Which battery should I use in my caravan?
Which battery should I use in my caravan?
Which battery should I use in my caravan or 4×4 trailer? Before choosing a replacement battery, there are several factors to consider. Choosing the wrong battery could result in unwanted frustration or lead to additional cost.
Prior to selecting your replacement battery there are some key factors to consider.
- How often do you go camping?
- Where will you be camping?
- Will you be camping in places where there is no 220V power supply?
- How long do you plan on camping at a camp site without 220V?
- Do you have alternative power sources such as Solar Panels?
- How much are you prepared to spend on batteries?
In recent years great progress has been made in battery technology. The normal Lead-Acid battery as we knew it now comes in various performance packages and batteries such as Lithium Ion offer high energy storage but at a hefty price.
So, which batteries are there to choose from?
- Engine Start or normal Car Battery
- Deep Cycle
- AGM (Absorbed Glass Matt)
- Lithium Ion
What is the difference between them?
Simply put, both traditional car and the common deep cycle batteries are lead-acid batteries that use the same chemistry for their operation. The difference is in the way that they optimize their design:
A car’s battery is designed to provide a very large amount of current for a short period of time. This surge of current is needed to turn the engine over during starting. Once the engine starts, the alternator provides all the power that the car needs, so a car battery may go through its entire life without ever being drained more than 20 percent of its total capacity. To achieve a large amount of current, a car battery uses thin plates in order to increase its surface area.

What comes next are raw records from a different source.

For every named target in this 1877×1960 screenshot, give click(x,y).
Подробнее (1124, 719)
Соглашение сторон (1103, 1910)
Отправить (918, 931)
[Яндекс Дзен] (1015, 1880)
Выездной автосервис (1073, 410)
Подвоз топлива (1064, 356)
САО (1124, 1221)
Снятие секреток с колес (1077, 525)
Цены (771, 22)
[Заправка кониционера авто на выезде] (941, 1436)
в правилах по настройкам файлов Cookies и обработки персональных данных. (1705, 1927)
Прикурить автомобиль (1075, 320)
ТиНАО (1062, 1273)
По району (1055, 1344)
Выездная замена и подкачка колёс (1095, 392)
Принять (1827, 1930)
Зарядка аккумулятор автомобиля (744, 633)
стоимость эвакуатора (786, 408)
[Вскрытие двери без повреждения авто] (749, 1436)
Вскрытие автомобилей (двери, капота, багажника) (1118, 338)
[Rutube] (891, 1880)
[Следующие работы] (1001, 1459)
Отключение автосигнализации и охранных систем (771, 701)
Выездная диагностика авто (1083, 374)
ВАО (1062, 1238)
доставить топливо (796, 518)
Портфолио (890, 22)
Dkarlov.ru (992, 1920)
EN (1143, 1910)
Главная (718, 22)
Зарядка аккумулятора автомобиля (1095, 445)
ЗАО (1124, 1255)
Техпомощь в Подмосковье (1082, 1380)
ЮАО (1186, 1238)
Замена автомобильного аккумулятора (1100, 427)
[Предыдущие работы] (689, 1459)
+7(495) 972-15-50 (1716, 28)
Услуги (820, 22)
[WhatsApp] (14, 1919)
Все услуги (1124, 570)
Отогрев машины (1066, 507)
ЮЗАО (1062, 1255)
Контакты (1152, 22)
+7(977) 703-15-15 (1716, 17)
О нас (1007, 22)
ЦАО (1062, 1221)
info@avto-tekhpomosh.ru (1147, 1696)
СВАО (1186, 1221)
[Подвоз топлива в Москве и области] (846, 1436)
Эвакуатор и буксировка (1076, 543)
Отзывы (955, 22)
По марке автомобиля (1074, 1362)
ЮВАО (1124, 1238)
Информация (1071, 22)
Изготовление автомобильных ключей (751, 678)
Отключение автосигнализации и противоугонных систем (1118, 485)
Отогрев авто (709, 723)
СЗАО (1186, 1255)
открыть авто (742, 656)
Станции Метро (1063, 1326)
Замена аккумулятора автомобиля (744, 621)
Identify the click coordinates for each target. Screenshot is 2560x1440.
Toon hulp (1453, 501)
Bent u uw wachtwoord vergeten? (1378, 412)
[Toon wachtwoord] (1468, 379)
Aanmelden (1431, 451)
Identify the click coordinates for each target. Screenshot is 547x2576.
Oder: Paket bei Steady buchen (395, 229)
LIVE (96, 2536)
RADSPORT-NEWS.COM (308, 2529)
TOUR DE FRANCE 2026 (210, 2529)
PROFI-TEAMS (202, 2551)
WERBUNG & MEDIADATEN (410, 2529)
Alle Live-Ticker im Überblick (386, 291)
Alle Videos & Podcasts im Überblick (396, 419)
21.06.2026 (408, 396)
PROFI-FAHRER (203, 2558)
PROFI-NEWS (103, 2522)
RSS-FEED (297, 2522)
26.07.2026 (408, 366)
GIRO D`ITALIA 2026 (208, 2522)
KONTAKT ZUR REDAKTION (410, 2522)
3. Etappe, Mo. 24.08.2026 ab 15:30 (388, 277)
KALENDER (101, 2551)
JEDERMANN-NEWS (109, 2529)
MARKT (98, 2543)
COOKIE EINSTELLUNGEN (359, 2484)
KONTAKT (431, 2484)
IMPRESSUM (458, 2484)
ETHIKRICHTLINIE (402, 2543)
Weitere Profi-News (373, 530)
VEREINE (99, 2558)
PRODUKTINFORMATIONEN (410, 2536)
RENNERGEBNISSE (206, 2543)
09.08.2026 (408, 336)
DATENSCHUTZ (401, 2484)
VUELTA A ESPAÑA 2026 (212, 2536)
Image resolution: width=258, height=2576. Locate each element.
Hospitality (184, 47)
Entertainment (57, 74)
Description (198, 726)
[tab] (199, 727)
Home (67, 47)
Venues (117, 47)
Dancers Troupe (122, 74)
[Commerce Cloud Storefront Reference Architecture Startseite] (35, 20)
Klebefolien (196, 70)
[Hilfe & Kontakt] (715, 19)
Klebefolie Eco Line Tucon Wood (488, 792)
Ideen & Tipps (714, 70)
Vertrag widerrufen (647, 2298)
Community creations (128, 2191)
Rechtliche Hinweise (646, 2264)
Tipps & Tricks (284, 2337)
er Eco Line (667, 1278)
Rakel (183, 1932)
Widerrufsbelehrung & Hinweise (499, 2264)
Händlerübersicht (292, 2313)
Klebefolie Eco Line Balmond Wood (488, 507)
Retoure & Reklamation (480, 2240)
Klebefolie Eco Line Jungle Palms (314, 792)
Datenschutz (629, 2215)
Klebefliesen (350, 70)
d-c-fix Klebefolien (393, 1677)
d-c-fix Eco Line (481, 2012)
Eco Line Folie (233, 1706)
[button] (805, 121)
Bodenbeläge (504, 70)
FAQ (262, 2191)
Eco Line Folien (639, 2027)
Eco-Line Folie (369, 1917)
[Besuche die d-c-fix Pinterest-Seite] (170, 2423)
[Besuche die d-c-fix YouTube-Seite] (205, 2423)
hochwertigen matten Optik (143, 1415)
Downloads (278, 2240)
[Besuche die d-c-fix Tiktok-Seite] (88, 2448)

Starting or Car Battery: Has many thin plates to achieve low resistance with high surface area thus enabling high current supply for a short period of time. It is not designed for deep cycling.
A deep cycle battery is designed to provide a steady amount of current over a long period of time. A deep cycle battery can provide a surge when needed, but nothing like the surge a car battery can. It is also designed to be deeply discharged over and over again (something that would ruin a car battery very quickly). To accomplish this, they have thicker plates.
Deep Cycle Battery: Has thicker plates for improved cycling abilities.
Source: Battery University
Absorbent Glass Mat (AGM): utilise an Absorbed Glass Matt (AGM) process which is superior to traditional flooded technology. Fine, highly porous, micro-fiber glass separators absorb the electrolyte, increasing efficiency by lowering internal resistance, which in turn boosts capacity. Lower internal resistance also means that the battery can be recharged much faster than conventional flooded or wet lead acid batteries. AGM’s provide much larger capacity in a smaller case size. Typical uses are starter batteries for motorcycles, start-stop function for micro-hybrid cars, as well as caravans and trailers that need some cycling.
GEL VRLA batteries: contain a gelified electrolyte which differs to their AGM counterparts. Sulfuric acid is mixed with silica fume, which makes the resulting mass gel-like and immobile. This creates a completely maintenance free, non-spill lead acid battery product. GEL’s boast greater resistance to extreme temperatures, shock, and vibration. They are capable of withstanding over discharging, which typically causes irreversible damage to Flooded and some AGM batteries. They are ideal in applications where a constant current is required such as golf carts and 4×4 trailers and off-road caravans.
Source: Mr Positive
Having some insight to the different batteries which is the right one for your Conqueror off-road camper? This brings us back to our initial question; how much are you prepared to pay? If money is no object then a good investment would be AGM or GEL’s however, you’ll probably need to upgrade your caravan or trailer’s charging system. One of the drawbacks of these batteries are there specific charging needs.
Car batteries are not the correct batteries to use in your Conqueror, while they are considerably cheaper, they simply cannot cope with deep discharge cycles and you will probably have to replace them a lot sooner resulting in additional expenses.
We recommend using 90 Ah to 105 Ah Deep Cycle batteries which are specifically designed for use in 4×4 caravans and trailers. They will provide adequate power to handle almost all loads in your camper without breaking your piggybank. If you plan on staying off-grid for extended periods rather consider adding a good quality, suitably sized Solar Panel to your power arsenal.